2) The "Makefile.alberta.in" in ALBERTA/src/Common/, see below.
The file "configure.ac" is processed by autoconf to create "configure". The
script "configure" then processes "Makefile.in"s to create proper
Makefiles. The created Makefiles can then be used by us to test compilation
and the demo programs. All Makefiles can be called independently from any
subdirectory. The "install"-target is used to install a package (defaults
for maintenance: alberta-x.x/lib/ and alberta-x.x/include/ as installation
paths for libraries and headers, no shared libraries). There are also
several variations of "clean" targets.
II) Package contents
====================
The following subpackages are included in alberta-1.3:
1) ALBERTA
The main package.

+++++

Task 1. In the ALBERTA build notes above, which tool turns "configure.ac" into "configure"?
Task 2. Pick up the ALBERTA build notes above after their last line and write what comes next.

Record list.
+++++

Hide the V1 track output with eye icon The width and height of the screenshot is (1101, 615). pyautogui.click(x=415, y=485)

+++++

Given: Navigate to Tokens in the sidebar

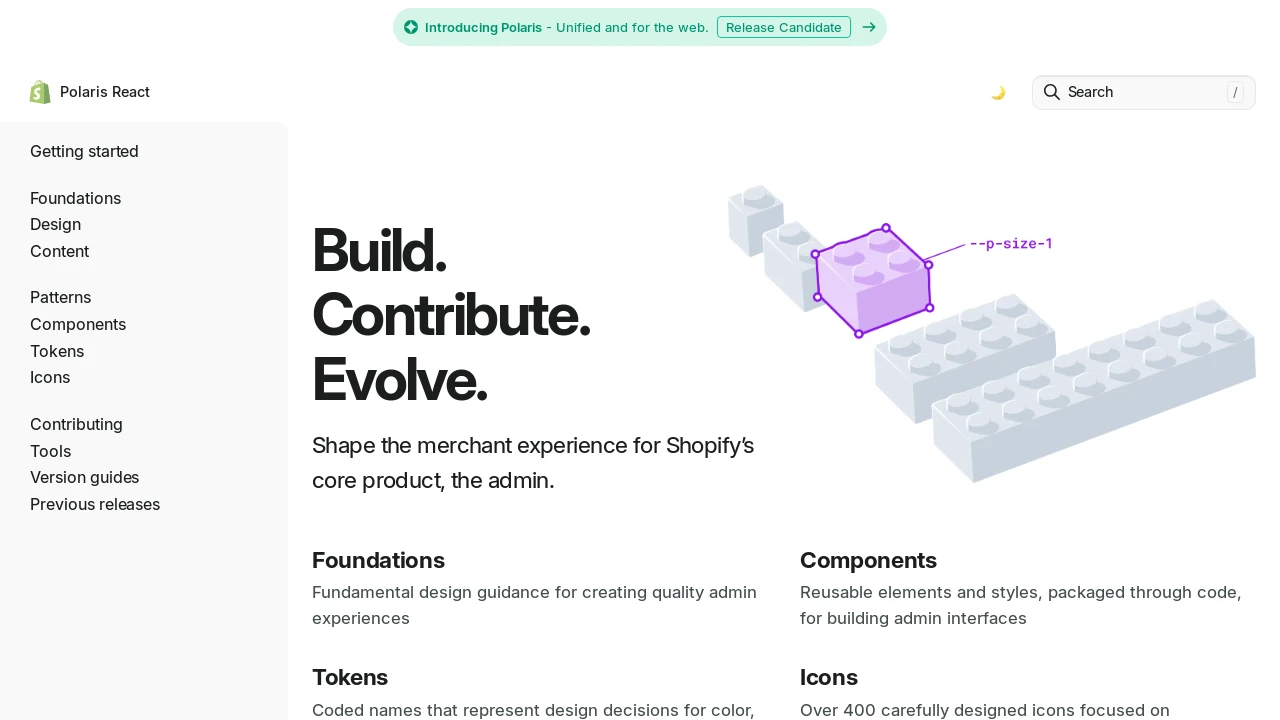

+++++

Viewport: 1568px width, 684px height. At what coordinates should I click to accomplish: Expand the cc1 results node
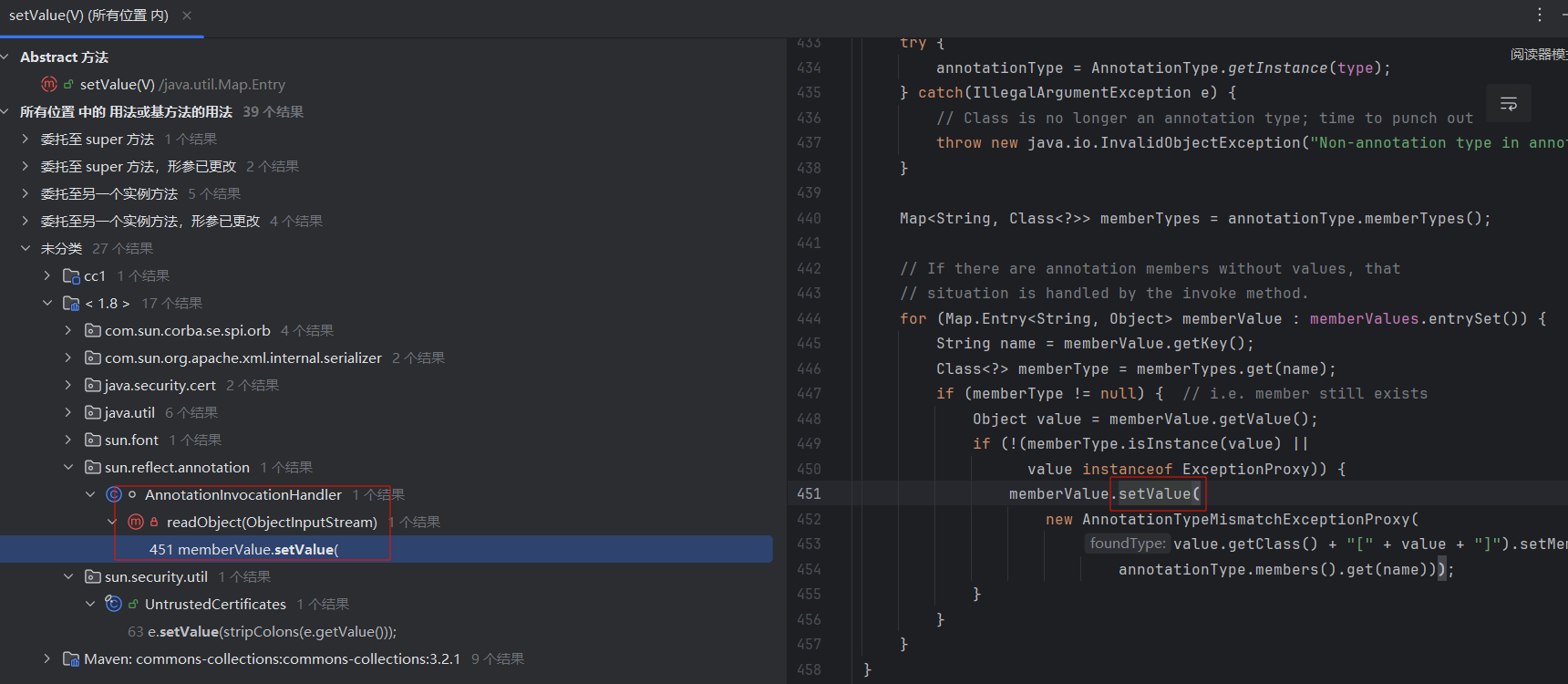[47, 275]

+++++

Task result 1. autoconf

Task result 2.
2) DEMO
A few demonstration programs. This package is not touched by automake and
includes several small Makefile.in's in which configure substitutes values
like installation paths for libraries and headers. This directory can becopied elsewhere by the user after installation. The Makefiles include
"Makefile.alberta" which resides in $installdir/include together with the
C-header files. They are meant to faciliate the first steps with ALBERTA.
3) ALBERTA_UTIL
This package contains the old ALBERTA util.c file, now split into several
smaller source files. It is compiled to form a separate utility library
(message macros, ALBERTA memory allocation routines, etc.) and should linked
to any program using the ALBERTA package.
It can also be used as a standalone utility library.
4) PLOT_ANSI
PLOT_ANSI provides tools for displaying X11 graphics, if gltools is not used.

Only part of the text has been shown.